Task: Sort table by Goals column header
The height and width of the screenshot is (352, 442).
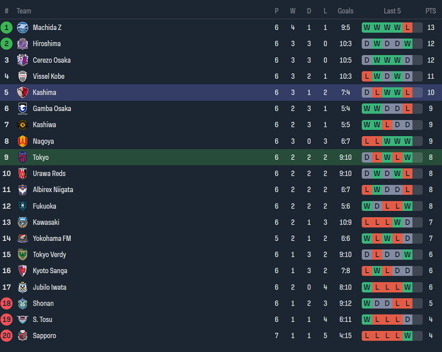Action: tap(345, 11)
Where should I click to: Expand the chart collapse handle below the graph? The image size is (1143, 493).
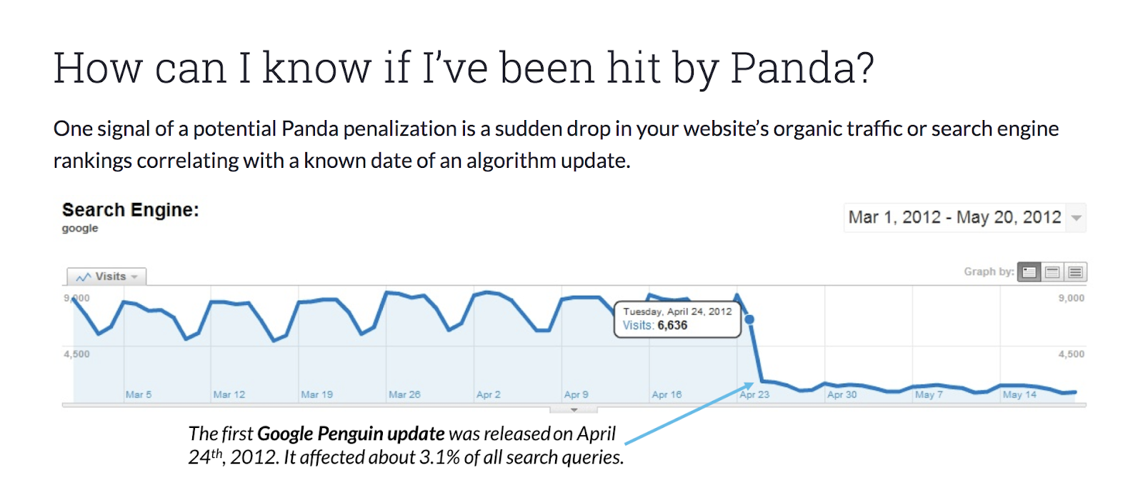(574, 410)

============

Put the material into a numbered list, beginning at the line that contains "Where should I" and continuing through the last line of the material, with blank lines skipped and the pictures omitted.

1. Where should I click to: Expand the chart collapse handle below the graph? The image size is (1143, 493).
2. (574, 410)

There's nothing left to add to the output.